Mestinya saya mendengar laragan ibu. Tetapi namanya juga anak kecil, mana bisa dilarang-larang. Apalagi waktu itu ibu tidak menjelaskan akibat-akibatnya kalau jatuh apa. (Mungkin walaopun dijelaskan saya juga tetap ngeyel, hehehe). Maka saya tetap memanjat pohon sembunyi-sembunyi. Sampai suatu hari saya terjatuh lagi kali ini pada dahan pohon yang lebih tinggi. Saya terjatuh dengan keadaan tengkurap. Dada saya menghantam tanah dengan keras. Sakitnya luar biasa. Bahkan saya sempat tidak bisa bicara. Nyaris tidak dapat bernafas. Saya menagis dalam diam. Teman-teman saya pada panik. Mereka menggotong saya kerumah teman yang terdekat. Setelah beberapa menit saya sudah bisa bicara. Saya meminta pada teman-teman agar merahasiakan hal ini pada siapapun. Terutama ibu saya. Mereka pun berjanji tidak akan bilang-bilang.
Saya merasa sakit selama seminggu, tetapi tidak saya perlihatkan pada orang rumah. Lepas seminggu saya merasa semuanya kembali normal. Orang tua saya pun tak pernah tahu sampai ketika memasuki usia sekitar 17 tahunan, saya sering batuk, sesak nafas, dan kalau capek, dada saya sakit sekali. Ibu saya sangat khawatir,saya pun dibawa ke dokter. Dokter bertanya apakah saya pernah jatuh, saya pun mengiyakan dan menceritakan kronolgisnya pada dokter dan orang tua saya. Dokter bilang bahwa itulah awal masalahnya. Seandainya waktu itu saya langsung diurut tentu tidak akan seperti ini. Saya menyesal sekali. Kebungkamanku dahulu membawa dampak yang buruk bagi diri saya.
Kisah serupa juga terjadi pada tetangga saya. Sewaktu kecil dia pernah jatuh. Tetapi dengan alasan yang sama dengan saya dan juga Rachel, dia memilih diam. Semuanya memang terlihat normal selama beberapa tahun. Tapi siapa sangka bahwa efeknya justru akan terasa setelah dewasa. Sekarang tetanggaku itu agak bungkuk. Ada tulang belakangnya yang bengkok. ketika saya menyentuhnya saya merasa takut. Dia tumbuh makin kecil dari hari ke hari. Sangat kurus dan sering sesak nafas.

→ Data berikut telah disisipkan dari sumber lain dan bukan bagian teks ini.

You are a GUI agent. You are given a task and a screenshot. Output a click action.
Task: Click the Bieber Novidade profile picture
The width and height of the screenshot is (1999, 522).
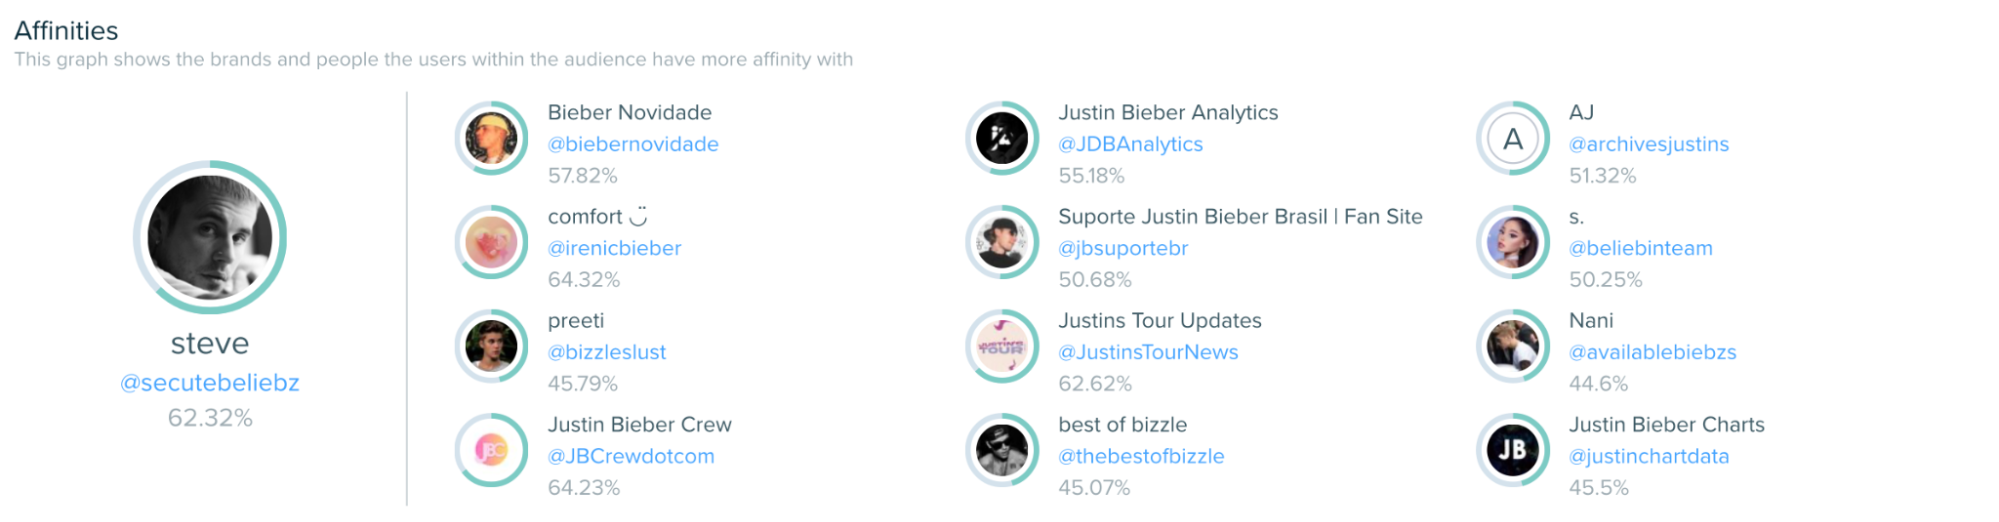coord(491,138)
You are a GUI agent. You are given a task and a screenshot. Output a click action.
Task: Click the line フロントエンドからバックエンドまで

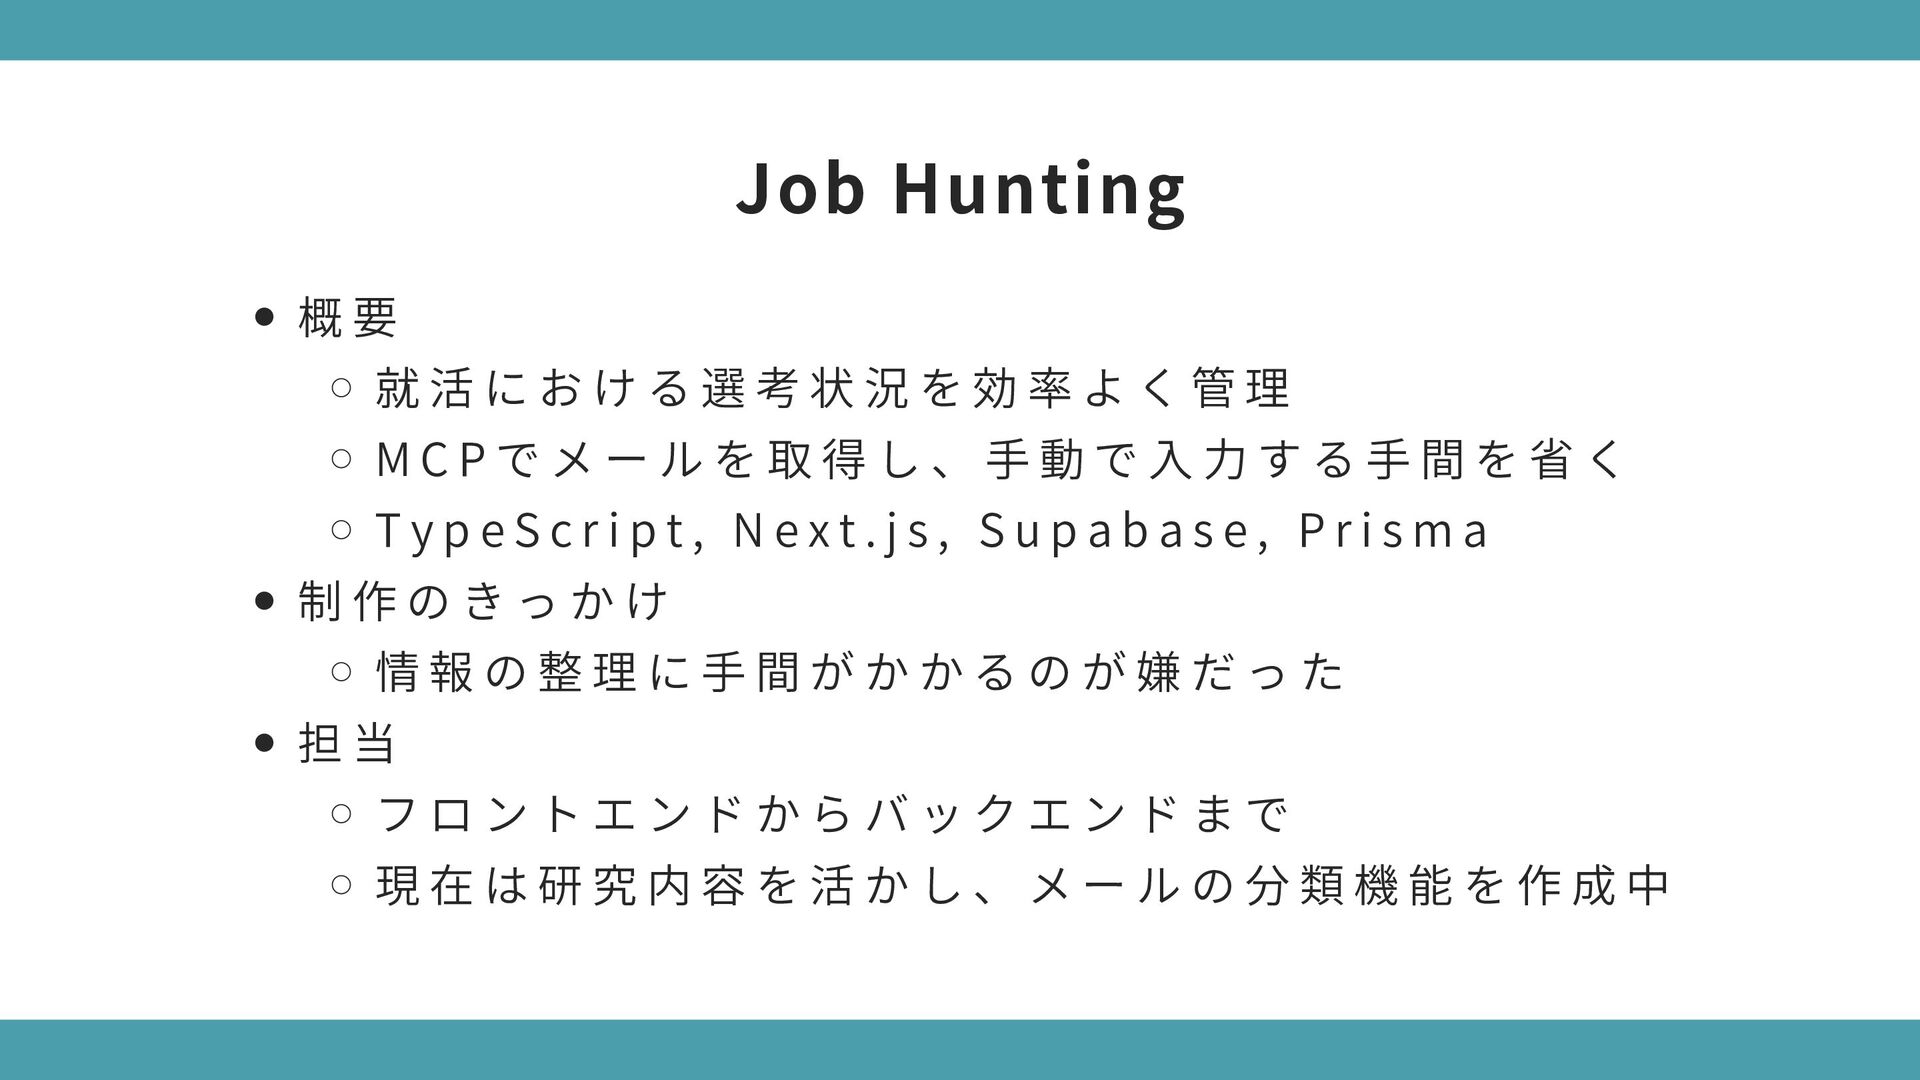pos(832,814)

Sungguh sebenarnya kisah serupa sangat banyak ditemui dimasyarakat. Dan ketika ditanya pada si aanak pun mereka kompak memiliki jawaban yang sama. Takut mengadu karena tahu bahwa orang tuanya sangat panikan. Bahkan banyak juga orang tua yang menagani sembari mengomel tak henti-henti. Anak-anak, yang pikirannya belum paham benar tentu saja merasa takut. Jadi ketimbang mengadu, mereka malah memilih diam.
Apa yang bisa dipelajari dari kisah-kisah ini adalah bahwa sebelum menikah, sebaiknya ada pelatihan tentang masalah-masalah rumah tangga, termasuk masalah anak. Bagaimana sebaiknya sikap mereka jika menghadapi masalah yang beruhubungan dengan anak (contohnya ya untuk kasus seprti diatas) agar mereka tidak lantas panik berlebihan yang hanya akan membuat anak merasa tidak nyaman atau takut mengadukan sakitnya. Sudah begitu banyak anak yang mendapatkan akibat fatal dikemudian hari karena tidak mendapat penanganan yang cepat dan tepat dikarenakan anak terlalu takut untuk mengadu pada orang tuanya. Tentu saja akan lain cerita jika anak dihadapkan pada kondisi dimana pada saat mengadu, orang tua bisa lebih tenang dan bijak. Karena bagi anak-anak, sikap tenang orang tua dapat diartikan bahwa semuanya baik-baik saja. Tidak ada yang perlu dicemaskan. Sehingga mereka pun bebas berkeluh kesah tanpa beban sedikitpun. Orang tua juga bisa mendapat informasi yang lebih terang tentang anaknya, sehingga tahu bagaimana harus bertindak.
Saya sangat berharap bahwa kedepannya para orang tua bisa banyak belajar dan lebih tenang dalam menghadapi pengaduan anak-anaknya sehingga kisah-kisah diatas tidak perlu terjadi lagi.